Panelists: Gerald J. Berry, MD, Stanford University; David Spigel, MD, Sarah Cannon Research Institute; Heather Wakelee, MD, Stanford University; Anne S. Tsao, MD, MD Anderson Cancer Center
Published Online: Tuesday, Jun 20, 2017



Transcript:

Gerald J. Berry, MD:
Particularly for advanced lung cancer patients, I think PD-L1 testing should be performed. One can argue whether or not it should be done up front in the lower-stage patients. We tend to do it for a variety of reasons, but I certainly think that every advanced lung cancer patient, at least in the non–small cell camp, should be tested. The advantage is that you at least provide an opportunity for an additional, or a separate, primary new therapy that you wouldn’t have had unless you tested the patient.

I think that you have to recognize that the immunotherapies, the PD-L1 therapies, do have side effects, and some of those side effects can be quite serious.

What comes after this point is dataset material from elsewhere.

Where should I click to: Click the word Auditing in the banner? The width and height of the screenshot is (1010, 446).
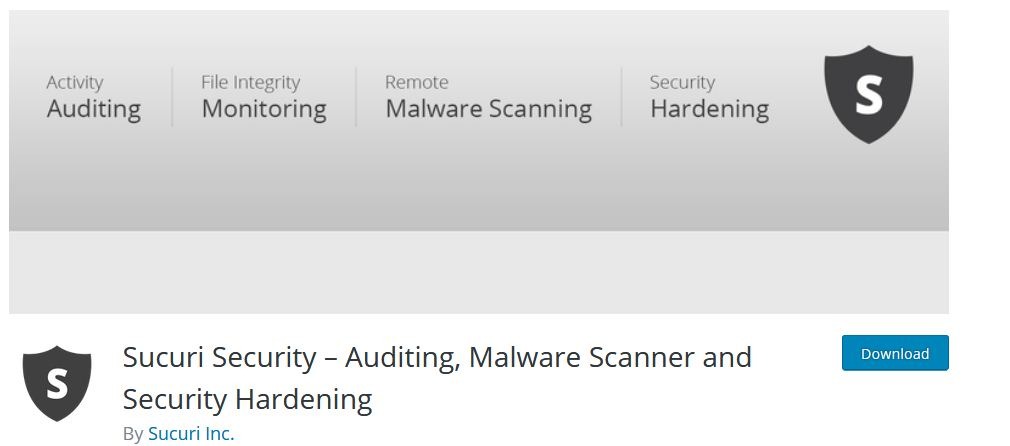pyautogui.click(x=93, y=109)
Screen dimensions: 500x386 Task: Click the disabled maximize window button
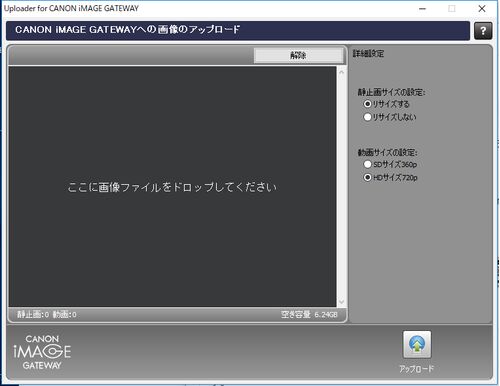click(452, 9)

So, I think the more information that we have up front, the better. One can certainly go ahead and offer the drugs to patients, but if it were me, I would want to know what my status is before I decide whether or not I am going to take the therapy. Again, there are advantages in that testing provides information. It also provides information on patients who may not be eligible for the drug.

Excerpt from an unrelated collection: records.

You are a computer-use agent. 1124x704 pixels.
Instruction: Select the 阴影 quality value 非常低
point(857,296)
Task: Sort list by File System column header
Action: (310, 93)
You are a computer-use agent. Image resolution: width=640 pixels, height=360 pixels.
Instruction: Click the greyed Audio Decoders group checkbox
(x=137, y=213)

Heather Wakelee, MD: We’re also testing all patients for PD-L1 with a 22C3 assay, and that’s the assay that’s tied in with pembrolizumab. The reason we do the testing is that we had randomized phase III data this year that showed, for patients who had a greater than 50% PD-L1 level by that particular test, the 22C3 assay, they actually did better if we started them on pembrolizumab versus chemotherapy. But that’s in the context of patients who did not have EGFR mutations and who did not have ALK mutations.

So, it’s really important to not just test their PD-L1, but to also test for molecular drivers, especially EGFR and ALK mutations. If EGFR and ALK mutations are found, we’ll go after that as our primary treatment plan and then bring in PD-L1 treatment later. The PD-L1 testing, though, should be up front for all patients. If they’ve already had chemotherapy, we do not always test them. We will, sometimes, get a gauge of how likely they are to benefit—especially if it’s someone who we think might be at higher risk. But, in general, it’s tested at the point of diagnosis.

Gerald J. Berry, MD: There’s growing and growing evidence that PD-L1 testing and PD-L1 results are very important in the management of non–small cell lung cancer patients. I think that’s one of the reasons to argue for up front testing for PD-L1 in all new lung adenocarcinomas and squamous cell carcinomas. There’s not only evidence that it’s effective as a second-line therapy, but there are also recent published data establishing it as a very good option as a first-line therapeutic intervention. I think that, more and more, we’re now looking at evidence, or trials, that are combining PD-L1 with conventional chemotherapy. So, there are all kinds of different avenues that are going to be available for patients, but that first requires that we know what their PD-L1 statuses are.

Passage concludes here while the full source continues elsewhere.